▶ What is needed
What should you transcribe? Every line from the top of the records below through the line with "mémoire (275, 532)", exactly, and no pictures.

*** Dataset records Section Begins ***

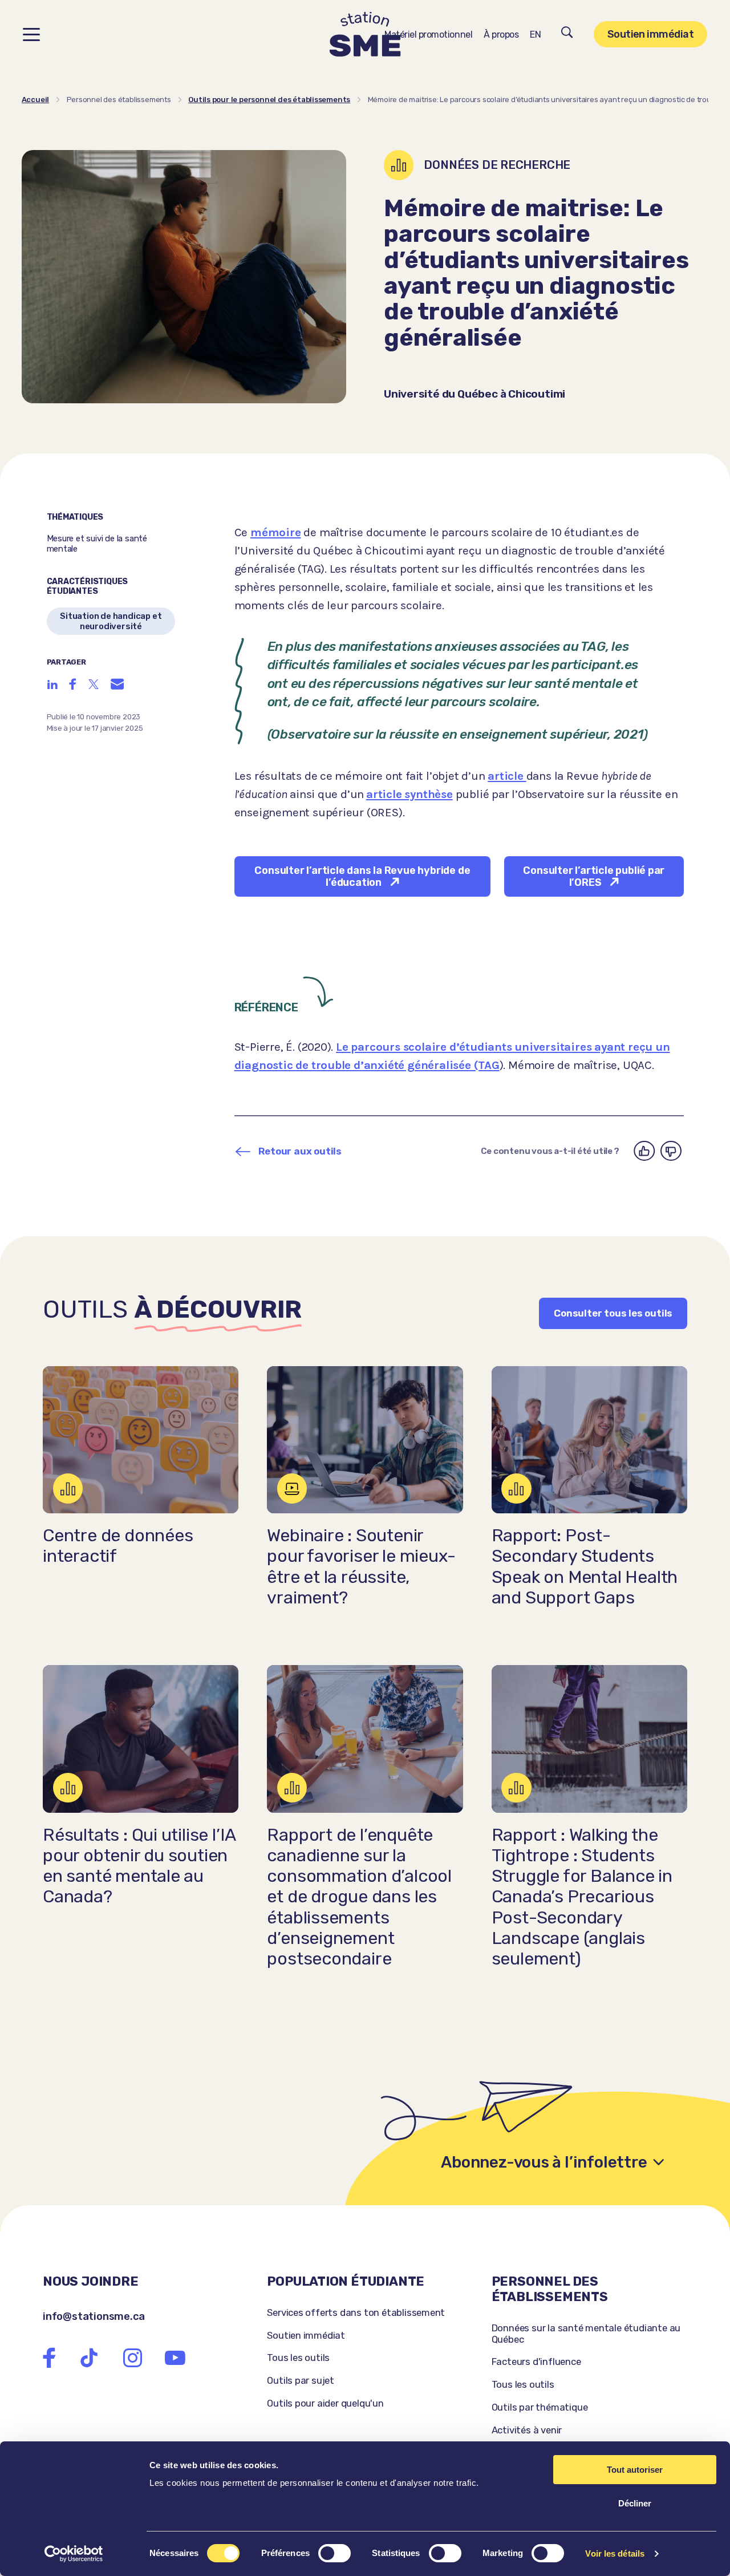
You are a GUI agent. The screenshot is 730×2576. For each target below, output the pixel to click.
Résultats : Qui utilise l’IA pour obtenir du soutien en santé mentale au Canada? (139, 1866)
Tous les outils (298, 2357)
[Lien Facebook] (49, 2358)
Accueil (36, 99)
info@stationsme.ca (94, 2316)
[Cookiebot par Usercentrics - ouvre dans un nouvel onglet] (74, 2553)
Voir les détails (614, 2553)
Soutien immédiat (650, 34)
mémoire (275, 532)
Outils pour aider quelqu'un (325, 2403)
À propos (501, 34)
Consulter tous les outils (613, 1313)
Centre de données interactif (118, 1545)
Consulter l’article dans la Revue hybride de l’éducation (362, 876)
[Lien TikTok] (89, 2358)
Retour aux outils (300, 1151)
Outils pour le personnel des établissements (269, 99)
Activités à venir (527, 2430)
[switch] (334, 2553)
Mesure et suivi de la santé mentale (97, 543)
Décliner (634, 2503)
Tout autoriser (635, 2469)
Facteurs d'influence (536, 2361)
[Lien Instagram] (132, 2358)
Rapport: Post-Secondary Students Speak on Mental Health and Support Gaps (585, 1566)
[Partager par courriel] (117, 684)
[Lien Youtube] (175, 2358)
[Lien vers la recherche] (567, 34)
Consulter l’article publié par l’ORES (593, 876)
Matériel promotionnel (428, 34)
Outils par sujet (300, 2380)
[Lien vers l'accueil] (365, 34)
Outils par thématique (540, 2407)
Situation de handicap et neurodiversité (110, 621)
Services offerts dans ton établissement (356, 2312)
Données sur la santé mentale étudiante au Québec (586, 2333)
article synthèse (409, 794)
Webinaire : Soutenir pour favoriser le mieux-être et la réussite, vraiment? (361, 1566)
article (507, 776)
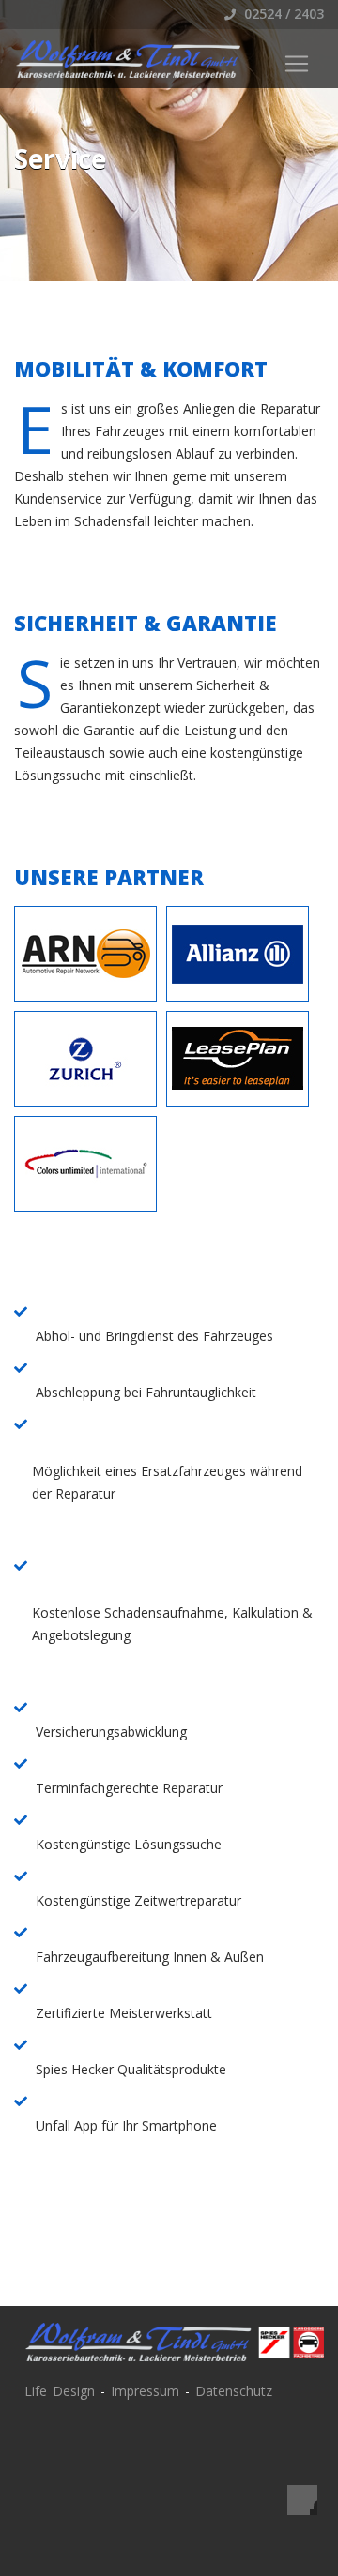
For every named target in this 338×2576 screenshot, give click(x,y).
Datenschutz (233, 2391)
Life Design (59, 2391)
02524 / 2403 (282, 14)
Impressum (145, 2391)
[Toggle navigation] (296, 64)
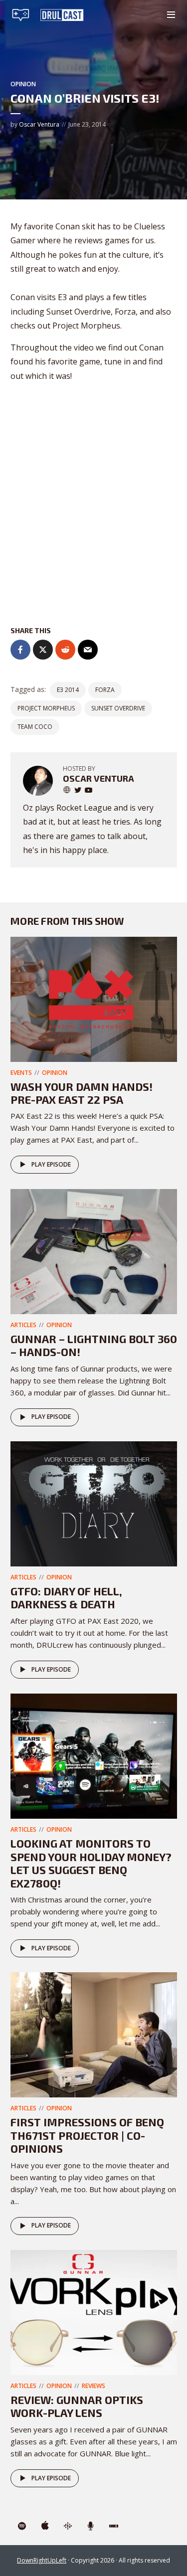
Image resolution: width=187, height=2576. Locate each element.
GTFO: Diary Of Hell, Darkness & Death (66, 1597)
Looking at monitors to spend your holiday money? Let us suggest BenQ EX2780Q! (91, 1863)
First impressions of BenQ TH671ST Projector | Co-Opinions (87, 2135)
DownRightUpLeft (41, 2560)
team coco (34, 726)
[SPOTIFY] (22, 2526)
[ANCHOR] (91, 2526)
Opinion (23, 84)
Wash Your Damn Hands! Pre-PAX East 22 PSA (81, 1093)
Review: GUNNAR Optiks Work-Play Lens (76, 2406)
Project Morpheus (46, 708)
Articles (23, 1325)
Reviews (93, 2386)
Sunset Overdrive (118, 708)
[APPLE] (45, 2526)
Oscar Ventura (39, 124)
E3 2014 (68, 690)
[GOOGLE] (68, 2526)
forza (105, 690)
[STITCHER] (114, 2526)
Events (21, 1072)
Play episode (51, 1164)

*** Dataset records Section Ends ***

▶ Finished task
You are a GUI agent. The screenshot is 730×2576. For each target below, output the pixel to click.
Résultats : Qui utilise l’IA pour obtenir du soutien en santé mentale au Canada? (139, 1866)
Tous les outils (298, 2357)
[Lien Facebook] (49, 2358)
Accueil (36, 99)
info@stationsme.ca (94, 2316)
[Cookiebot par Usercentrics - ouvre dans un nouvel onglet] (74, 2553)
Voir les détails (614, 2553)
Soutien immédiat (650, 34)
mémoire (275, 532)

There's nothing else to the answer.